Records:
━━━━━━━━━━━━━━━━━━━━

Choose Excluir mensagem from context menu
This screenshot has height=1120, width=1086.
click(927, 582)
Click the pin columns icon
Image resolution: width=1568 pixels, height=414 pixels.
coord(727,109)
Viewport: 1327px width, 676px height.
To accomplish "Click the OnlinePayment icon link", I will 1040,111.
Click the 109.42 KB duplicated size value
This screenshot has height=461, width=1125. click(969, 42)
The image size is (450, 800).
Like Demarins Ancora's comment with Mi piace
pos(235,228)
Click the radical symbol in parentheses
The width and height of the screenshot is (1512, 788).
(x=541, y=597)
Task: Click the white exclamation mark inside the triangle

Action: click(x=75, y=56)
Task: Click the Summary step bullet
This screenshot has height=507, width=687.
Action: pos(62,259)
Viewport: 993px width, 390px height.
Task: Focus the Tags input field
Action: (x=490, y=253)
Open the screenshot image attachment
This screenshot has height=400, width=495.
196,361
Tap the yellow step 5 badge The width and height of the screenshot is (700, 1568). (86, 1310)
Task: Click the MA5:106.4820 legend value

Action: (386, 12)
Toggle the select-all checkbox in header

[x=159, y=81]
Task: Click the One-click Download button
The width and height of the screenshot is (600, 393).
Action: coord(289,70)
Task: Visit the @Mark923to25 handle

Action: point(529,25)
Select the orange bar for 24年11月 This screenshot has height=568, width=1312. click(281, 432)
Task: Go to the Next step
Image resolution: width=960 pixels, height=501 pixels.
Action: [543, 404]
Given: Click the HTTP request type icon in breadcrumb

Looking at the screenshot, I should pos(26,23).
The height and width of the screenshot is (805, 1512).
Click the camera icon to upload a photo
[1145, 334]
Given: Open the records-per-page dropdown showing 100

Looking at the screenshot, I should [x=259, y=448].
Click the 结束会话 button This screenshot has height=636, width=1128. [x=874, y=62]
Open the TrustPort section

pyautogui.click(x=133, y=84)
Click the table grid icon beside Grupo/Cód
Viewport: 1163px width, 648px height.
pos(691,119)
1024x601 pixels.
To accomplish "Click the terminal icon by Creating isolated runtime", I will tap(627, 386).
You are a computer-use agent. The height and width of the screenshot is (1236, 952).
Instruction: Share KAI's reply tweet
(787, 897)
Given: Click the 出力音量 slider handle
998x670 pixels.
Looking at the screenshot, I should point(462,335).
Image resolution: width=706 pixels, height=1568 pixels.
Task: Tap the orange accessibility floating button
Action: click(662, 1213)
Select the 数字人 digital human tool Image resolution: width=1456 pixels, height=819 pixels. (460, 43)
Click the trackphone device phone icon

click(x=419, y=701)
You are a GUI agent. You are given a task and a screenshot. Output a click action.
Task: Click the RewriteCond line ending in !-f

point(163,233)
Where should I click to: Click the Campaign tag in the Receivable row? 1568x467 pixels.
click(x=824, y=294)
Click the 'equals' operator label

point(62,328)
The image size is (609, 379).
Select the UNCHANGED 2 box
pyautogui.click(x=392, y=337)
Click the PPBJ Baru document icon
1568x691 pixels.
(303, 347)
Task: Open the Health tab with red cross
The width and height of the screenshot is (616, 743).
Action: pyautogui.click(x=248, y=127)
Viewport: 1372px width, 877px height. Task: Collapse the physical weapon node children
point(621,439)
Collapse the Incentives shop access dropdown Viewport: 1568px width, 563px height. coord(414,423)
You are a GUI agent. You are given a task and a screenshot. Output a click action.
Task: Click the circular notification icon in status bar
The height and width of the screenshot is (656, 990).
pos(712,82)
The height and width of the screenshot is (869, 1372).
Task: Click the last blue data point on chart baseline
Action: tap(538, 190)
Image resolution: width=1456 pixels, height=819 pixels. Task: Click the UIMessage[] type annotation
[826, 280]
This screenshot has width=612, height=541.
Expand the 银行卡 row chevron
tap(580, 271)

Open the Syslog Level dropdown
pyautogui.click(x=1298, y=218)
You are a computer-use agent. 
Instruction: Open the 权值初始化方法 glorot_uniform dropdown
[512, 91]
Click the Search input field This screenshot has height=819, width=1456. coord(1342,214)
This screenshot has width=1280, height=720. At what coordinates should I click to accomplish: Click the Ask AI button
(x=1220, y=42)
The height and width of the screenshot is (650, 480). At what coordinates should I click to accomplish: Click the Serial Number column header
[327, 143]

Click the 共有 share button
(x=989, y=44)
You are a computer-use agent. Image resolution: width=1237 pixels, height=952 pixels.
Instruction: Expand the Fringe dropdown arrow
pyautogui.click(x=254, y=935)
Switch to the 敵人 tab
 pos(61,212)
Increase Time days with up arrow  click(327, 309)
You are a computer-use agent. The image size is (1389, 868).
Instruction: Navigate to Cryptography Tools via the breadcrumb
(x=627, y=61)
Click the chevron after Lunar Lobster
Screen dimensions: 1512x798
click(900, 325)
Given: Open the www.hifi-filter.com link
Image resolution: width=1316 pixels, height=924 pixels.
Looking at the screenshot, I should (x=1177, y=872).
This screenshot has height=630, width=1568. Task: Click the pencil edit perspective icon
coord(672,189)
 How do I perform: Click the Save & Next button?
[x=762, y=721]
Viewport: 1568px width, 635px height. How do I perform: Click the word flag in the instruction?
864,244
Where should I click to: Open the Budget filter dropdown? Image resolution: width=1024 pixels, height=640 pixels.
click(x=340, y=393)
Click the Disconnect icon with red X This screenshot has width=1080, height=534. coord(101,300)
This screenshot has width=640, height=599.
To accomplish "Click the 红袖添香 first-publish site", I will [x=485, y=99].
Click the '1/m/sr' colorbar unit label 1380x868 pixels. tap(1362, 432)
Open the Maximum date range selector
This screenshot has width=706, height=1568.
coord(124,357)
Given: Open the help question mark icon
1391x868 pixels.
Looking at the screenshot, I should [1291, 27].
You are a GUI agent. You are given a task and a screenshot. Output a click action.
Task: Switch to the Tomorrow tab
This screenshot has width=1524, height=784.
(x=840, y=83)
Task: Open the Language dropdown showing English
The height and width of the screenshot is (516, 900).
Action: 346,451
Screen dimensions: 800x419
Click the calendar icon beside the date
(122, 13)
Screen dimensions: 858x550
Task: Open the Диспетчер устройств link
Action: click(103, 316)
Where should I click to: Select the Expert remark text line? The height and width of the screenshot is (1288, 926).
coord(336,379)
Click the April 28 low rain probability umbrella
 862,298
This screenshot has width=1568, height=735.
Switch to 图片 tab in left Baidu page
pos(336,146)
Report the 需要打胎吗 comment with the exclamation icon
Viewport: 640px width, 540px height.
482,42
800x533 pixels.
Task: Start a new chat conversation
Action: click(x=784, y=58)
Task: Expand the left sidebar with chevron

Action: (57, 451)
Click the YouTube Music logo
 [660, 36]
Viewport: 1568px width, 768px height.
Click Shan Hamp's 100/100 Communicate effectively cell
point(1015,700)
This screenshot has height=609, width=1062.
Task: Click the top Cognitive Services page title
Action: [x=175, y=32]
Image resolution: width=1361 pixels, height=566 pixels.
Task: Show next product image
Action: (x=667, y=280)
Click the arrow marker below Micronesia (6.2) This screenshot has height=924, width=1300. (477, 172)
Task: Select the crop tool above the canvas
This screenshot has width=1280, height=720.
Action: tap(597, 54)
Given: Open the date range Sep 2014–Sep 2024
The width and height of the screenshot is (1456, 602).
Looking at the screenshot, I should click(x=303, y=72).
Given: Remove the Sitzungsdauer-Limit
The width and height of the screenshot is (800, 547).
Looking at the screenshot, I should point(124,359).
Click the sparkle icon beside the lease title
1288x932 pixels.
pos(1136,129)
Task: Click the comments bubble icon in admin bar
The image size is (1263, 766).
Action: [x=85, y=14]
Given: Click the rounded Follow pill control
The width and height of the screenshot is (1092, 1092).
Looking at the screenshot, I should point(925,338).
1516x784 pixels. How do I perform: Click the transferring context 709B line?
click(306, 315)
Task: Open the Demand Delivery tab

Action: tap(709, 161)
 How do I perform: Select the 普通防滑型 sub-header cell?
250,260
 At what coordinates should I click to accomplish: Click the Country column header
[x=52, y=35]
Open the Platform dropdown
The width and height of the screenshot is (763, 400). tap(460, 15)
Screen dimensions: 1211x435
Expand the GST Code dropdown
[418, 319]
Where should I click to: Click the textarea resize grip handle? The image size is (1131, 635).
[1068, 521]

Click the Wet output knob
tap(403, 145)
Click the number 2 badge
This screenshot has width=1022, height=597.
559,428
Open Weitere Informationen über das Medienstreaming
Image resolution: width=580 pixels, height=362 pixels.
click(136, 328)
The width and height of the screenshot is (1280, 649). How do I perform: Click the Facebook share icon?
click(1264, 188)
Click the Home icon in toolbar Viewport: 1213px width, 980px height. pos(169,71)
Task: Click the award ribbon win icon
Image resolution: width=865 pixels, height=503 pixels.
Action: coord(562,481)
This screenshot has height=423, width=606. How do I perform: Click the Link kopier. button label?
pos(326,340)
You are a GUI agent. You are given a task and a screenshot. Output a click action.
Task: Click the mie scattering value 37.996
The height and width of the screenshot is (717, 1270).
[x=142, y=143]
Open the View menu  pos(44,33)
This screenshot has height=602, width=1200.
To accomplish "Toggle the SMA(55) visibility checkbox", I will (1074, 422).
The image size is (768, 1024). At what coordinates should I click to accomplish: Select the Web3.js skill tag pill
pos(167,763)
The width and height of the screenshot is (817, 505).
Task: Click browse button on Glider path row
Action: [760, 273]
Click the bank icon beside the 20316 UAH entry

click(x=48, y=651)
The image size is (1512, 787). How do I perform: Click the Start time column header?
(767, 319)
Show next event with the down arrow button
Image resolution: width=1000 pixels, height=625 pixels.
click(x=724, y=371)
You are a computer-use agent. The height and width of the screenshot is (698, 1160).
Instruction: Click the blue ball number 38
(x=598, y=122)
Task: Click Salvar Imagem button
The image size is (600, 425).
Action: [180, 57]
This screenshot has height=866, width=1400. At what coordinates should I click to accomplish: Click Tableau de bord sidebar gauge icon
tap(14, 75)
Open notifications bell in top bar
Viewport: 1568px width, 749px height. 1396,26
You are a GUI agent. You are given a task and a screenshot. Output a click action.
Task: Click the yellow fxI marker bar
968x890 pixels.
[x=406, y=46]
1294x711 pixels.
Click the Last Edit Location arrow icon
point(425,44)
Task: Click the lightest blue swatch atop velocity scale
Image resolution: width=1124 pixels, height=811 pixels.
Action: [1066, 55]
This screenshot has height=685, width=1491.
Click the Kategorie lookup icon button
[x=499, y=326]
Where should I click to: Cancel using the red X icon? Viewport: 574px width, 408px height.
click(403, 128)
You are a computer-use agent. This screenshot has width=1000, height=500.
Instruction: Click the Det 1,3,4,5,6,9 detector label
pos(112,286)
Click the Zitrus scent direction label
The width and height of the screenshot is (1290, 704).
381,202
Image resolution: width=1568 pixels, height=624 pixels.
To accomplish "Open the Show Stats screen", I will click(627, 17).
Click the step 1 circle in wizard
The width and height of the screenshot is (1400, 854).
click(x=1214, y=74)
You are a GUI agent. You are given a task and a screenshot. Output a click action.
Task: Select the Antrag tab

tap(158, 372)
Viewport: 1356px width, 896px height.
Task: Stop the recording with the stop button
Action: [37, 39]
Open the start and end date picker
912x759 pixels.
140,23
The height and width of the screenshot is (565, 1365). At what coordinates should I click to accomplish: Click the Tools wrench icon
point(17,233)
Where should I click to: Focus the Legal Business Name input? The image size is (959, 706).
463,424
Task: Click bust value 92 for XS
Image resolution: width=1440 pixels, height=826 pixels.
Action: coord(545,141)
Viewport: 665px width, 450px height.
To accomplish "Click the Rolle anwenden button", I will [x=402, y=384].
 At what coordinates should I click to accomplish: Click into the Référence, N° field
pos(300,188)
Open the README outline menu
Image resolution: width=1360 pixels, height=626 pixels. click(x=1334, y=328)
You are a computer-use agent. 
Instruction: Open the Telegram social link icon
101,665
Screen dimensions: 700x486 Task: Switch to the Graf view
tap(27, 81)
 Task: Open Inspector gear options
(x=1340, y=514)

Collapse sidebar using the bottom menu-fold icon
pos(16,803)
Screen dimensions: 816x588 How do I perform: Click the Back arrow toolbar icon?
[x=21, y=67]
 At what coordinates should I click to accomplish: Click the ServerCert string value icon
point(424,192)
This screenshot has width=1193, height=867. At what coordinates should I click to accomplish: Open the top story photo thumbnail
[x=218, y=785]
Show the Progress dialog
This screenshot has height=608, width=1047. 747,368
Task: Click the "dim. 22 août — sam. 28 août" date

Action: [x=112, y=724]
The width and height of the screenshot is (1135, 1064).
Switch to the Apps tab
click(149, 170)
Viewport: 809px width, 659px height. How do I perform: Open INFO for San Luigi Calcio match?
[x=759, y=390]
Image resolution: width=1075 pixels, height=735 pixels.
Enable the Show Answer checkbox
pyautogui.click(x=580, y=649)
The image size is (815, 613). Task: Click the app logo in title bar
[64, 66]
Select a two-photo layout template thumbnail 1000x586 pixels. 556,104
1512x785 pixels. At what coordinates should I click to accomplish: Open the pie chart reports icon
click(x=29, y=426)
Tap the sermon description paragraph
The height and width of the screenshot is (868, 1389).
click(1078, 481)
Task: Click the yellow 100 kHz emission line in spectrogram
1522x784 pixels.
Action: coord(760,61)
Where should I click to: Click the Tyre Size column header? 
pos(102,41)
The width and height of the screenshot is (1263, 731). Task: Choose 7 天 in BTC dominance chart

━━━━━━━━━━━━━━━━━━━━

What you are asked to do:
Set down, exactly as they stand above, the lines starting with the line with "Click the calendar icon beside the date" and going on through the line with "Given: Remove the Sitzungsdauer-Limit", and no others.

Exercise solution:
Click the calendar icon beside the date
(122, 13)
Screen dimensions: 858x550
Task: Open the Диспетчер устройств link
Action: click(103, 316)
Where should I click to: Select the Expert remark text line? The height and width of the screenshot is (1288, 926).
coord(336,379)
Click the April 28 low rain probability umbrella
 862,298
This screenshot has width=1568, height=735.
Switch to 图片 tab in left Baidu page
pos(336,146)
Report the 需要打胎吗 comment with the exclamation icon
Viewport: 640px width, 540px height.
482,42
800x533 pixels.
Task: Start a new chat conversation
Action: click(x=784, y=58)
Task: Expand the left sidebar with chevron

Action: (57, 451)
Click the YouTube Music logo
 [660, 36]
Viewport: 1568px width, 768px height.
Click Shan Hamp's 100/100 Communicate effectively cell
point(1015,700)
This screenshot has height=609, width=1062.
Task: Click the top Cognitive Services page title
Action: [x=175, y=32]
Image resolution: width=1361 pixels, height=566 pixels.
Task: Show next product image
Action: (x=667, y=280)
Click the arrow marker below Micronesia (6.2) This screenshot has height=924, width=1300. (477, 172)
Task: Select the crop tool above the canvas
This screenshot has width=1280, height=720.
Action: tap(597, 54)
Given: Open the date range Sep 2014–Sep 2024
The width and height of the screenshot is (1456, 602).
Looking at the screenshot, I should click(x=303, y=72).
Given: Remove the Sitzungsdauer-Limit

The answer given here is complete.